▸ **WHAT NEEDS TO BE DONE**: What is needed here is an exact reprint of every record below.

▸ **DATA LISTING**:

━━━━━━━━━━━━━━━━━━━━

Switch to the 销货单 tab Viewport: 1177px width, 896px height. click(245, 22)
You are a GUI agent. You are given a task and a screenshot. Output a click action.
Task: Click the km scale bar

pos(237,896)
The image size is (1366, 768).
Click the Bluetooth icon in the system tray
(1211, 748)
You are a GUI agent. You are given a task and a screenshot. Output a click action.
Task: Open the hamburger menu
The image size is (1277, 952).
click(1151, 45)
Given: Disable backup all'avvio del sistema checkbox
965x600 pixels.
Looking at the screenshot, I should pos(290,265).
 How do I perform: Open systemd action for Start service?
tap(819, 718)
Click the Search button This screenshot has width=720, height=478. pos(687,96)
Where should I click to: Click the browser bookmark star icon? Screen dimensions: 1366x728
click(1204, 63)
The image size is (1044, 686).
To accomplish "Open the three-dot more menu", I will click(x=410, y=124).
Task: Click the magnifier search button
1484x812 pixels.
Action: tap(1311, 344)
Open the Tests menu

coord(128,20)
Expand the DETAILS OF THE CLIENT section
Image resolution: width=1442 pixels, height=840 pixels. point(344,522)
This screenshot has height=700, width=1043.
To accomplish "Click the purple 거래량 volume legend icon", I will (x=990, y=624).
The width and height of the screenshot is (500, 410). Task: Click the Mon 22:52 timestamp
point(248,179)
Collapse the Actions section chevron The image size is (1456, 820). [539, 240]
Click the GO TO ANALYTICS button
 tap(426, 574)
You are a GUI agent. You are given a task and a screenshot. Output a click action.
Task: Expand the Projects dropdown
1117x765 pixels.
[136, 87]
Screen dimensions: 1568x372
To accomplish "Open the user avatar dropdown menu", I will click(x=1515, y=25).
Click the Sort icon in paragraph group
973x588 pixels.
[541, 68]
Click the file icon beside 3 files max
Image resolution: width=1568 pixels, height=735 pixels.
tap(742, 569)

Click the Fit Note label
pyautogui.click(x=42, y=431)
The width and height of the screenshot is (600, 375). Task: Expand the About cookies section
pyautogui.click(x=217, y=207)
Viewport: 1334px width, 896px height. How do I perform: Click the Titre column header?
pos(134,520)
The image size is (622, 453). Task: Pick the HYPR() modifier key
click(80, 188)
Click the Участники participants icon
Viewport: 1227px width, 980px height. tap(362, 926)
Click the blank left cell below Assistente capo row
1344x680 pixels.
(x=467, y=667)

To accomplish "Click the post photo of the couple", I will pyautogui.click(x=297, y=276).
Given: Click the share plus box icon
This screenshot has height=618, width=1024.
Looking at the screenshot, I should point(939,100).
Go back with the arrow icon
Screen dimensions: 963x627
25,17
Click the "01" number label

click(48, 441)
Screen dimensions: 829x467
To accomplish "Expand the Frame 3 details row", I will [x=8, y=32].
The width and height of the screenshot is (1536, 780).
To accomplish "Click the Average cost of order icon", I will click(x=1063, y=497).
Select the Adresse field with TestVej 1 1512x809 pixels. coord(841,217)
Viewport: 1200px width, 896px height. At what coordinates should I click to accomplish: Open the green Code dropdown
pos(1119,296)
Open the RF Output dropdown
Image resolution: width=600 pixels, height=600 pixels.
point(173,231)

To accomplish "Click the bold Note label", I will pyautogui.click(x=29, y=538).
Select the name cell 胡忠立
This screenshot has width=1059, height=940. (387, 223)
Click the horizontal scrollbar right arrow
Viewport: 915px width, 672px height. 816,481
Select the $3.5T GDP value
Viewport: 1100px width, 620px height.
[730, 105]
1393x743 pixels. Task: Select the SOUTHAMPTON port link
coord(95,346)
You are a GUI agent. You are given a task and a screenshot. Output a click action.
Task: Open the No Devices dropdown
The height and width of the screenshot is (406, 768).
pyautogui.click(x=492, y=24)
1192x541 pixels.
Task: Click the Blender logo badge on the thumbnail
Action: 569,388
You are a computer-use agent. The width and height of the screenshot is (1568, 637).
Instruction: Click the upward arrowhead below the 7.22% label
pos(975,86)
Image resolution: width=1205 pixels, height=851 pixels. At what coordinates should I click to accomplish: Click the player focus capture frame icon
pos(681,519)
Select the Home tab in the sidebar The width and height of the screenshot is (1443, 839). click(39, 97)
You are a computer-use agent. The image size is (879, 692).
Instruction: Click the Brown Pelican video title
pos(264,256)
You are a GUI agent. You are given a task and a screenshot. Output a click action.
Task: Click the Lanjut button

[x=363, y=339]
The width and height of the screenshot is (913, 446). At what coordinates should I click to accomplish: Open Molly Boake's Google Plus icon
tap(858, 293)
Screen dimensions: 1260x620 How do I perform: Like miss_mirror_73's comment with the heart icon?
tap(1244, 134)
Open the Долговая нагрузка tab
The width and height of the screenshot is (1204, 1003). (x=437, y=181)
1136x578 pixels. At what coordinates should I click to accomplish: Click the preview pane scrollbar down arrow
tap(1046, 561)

━━━━━━━━━━━━━━━━━━━━

▸ **TASK OUTPUT**:
Switch to the 销货单 tab Viewport: 1177px width, 896px height. click(245, 22)
You are a GUI agent. You are given a task and a screenshot. Output a click action.
Task: Click the km scale bar

pos(237,896)
The image size is (1366, 768).
Click the Bluetooth icon in the system tray
(1211, 748)
You are a GUI agent. You are given a task and a screenshot. Output a click action.
Task: Open the hamburger menu
The image size is (1277, 952).
click(1151, 45)
Given: Disable backup all'avvio del sistema checkbox
965x600 pixels.
Looking at the screenshot, I should pos(290,265).
 How do I perform: Open systemd action for Start service?
tap(819, 718)
Click the Search button This screenshot has width=720, height=478. pos(687,96)
Where should I click to: Click the browser bookmark star icon? Screen dimensions: 1366x728
click(1204, 63)
The image size is (1044, 686).
To accomplish "Open the three-dot more menu", I will click(x=410, y=124).
Task: Click the magnifier search button
1484x812 pixels.
Action: tap(1311, 344)
Open the Tests menu

coord(128,20)
Expand the DETAILS OF THE CLIENT section
Image resolution: width=1442 pixels, height=840 pixels. point(344,522)
This screenshot has height=700, width=1043.
To accomplish "Click the purple 거래량 volume legend icon", I will (x=990, y=624).
The width and height of the screenshot is (500, 410). Task: Click the Mon 22:52 timestamp
point(248,179)
Collapse the Actions section chevron The image size is (1456, 820). [539, 240]
Click the GO TO ANALYTICS button
 tap(426, 574)
You are a GUI agent. You are given a task and a screenshot. Output a click action.
Task: Expand the Projects dropdown
1117x765 pixels.
[136, 87]
Screen dimensions: 1568x372
To accomplish "Open the user avatar dropdown menu", I will click(x=1515, y=25).
Click the Sort icon in paragraph group
973x588 pixels.
[541, 68]
Click the file icon beside 3 files max
Image resolution: width=1568 pixels, height=735 pixels.
tap(742, 569)

Click the Fit Note label
pyautogui.click(x=42, y=431)
The width and height of the screenshot is (600, 375). Task: Expand the About cookies section
pyautogui.click(x=217, y=207)
Viewport: 1334px width, 896px height. How do I perform: Click the Titre column header?
pos(134,520)
The image size is (622, 453). Task: Pick the HYPR() modifier key
click(80, 188)
Click the Участники participants icon
Viewport: 1227px width, 980px height. tap(362, 926)
Click the blank left cell below Assistente capo row
1344x680 pixels.
(x=467, y=667)

To accomplish "Click the post photo of the couple", I will pyautogui.click(x=297, y=276).
Given: Click the share plus box icon
This screenshot has height=618, width=1024.
Looking at the screenshot, I should point(939,100).
Go back with the arrow icon
Screen dimensions: 963x627
25,17
Click the "01" number label

click(48, 441)
Screen dimensions: 829x467
To accomplish "Expand the Frame 3 details row", I will [x=8, y=32].
The width and height of the screenshot is (1536, 780).
To accomplish "Click the Average cost of order icon", I will click(x=1063, y=497).
Select the Adresse field with TestVej 1 1512x809 pixels. coord(841,217)
Viewport: 1200px width, 896px height. At what coordinates should I click to accomplish: Open the green Code dropdown
pos(1119,296)
Open the RF Output dropdown
Image resolution: width=600 pixels, height=600 pixels.
point(173,231)

To accomplish "Click the bold Note label", I will pyautogui.click(x=29, y=538).
Select the name cell 胡忠立
This screenshot has width=1059, height=940. (387, 223)
Click the horizontal scrollbar right arrow
Viewport: 915px width, 672px height. 816,481
Select the $3.5T GDP value
Viewport: 1100px width, 620px height.
[730, 105]
1393x743 pixels. Task: Select the SOUTHAMPTON port link
coord(95,346)
You are a GUI agent. You are given a task and a screenshot. Output a click action.
Task: Open the No Devices dropdown
The height and width of the screenshot is (406, 768).
pyautogui.click(x=492, y=24)
1192x541 pixels.
Task: Click the Blender logo badge on the thumbnail
Action: 569,388
You are a computer-use agent. The width and height of the screenshot is (1568, 637).
Instruction: Click the upward arrowhead below the 7.22% label
pos(975,86)
Image resolution: width=1205 pixels, height=851 pixels. At what coordinates should I click to accomplish: Click the player focus capture frame icon
pos(681,519)
Select the Home tab in the sidebar The width and height of the screenshot is (1443, 839). click(39, 97)
You are a computer-use agent. The image size is (879, 692).
Instruction: Click the Brown Pelican video title
pos(264,256)
You are a GUI agent. You are given a task and a screenshot. Output a click action.
Task: Click the Lanjut button

[x=363, y=339]
The width and height of the screenshot is (913, 446). At what coordinates should I click to accomplish: Open Molly Boake's Google Plus icon
tap(858, 293)
Screen dimensions: 1260x620 How do I perform: Like miss_mirror_73's comment with the heart icon?
tap(1244, 134)
Open the Долговая нагрузка tab
The width and height of the screenshot is (1204, 1003). (x=437, y=181)
1136x578 pixels. At what coordinates should I click to accomplish: Click the preview pane scrollbar down arrow
tap(1046, 561)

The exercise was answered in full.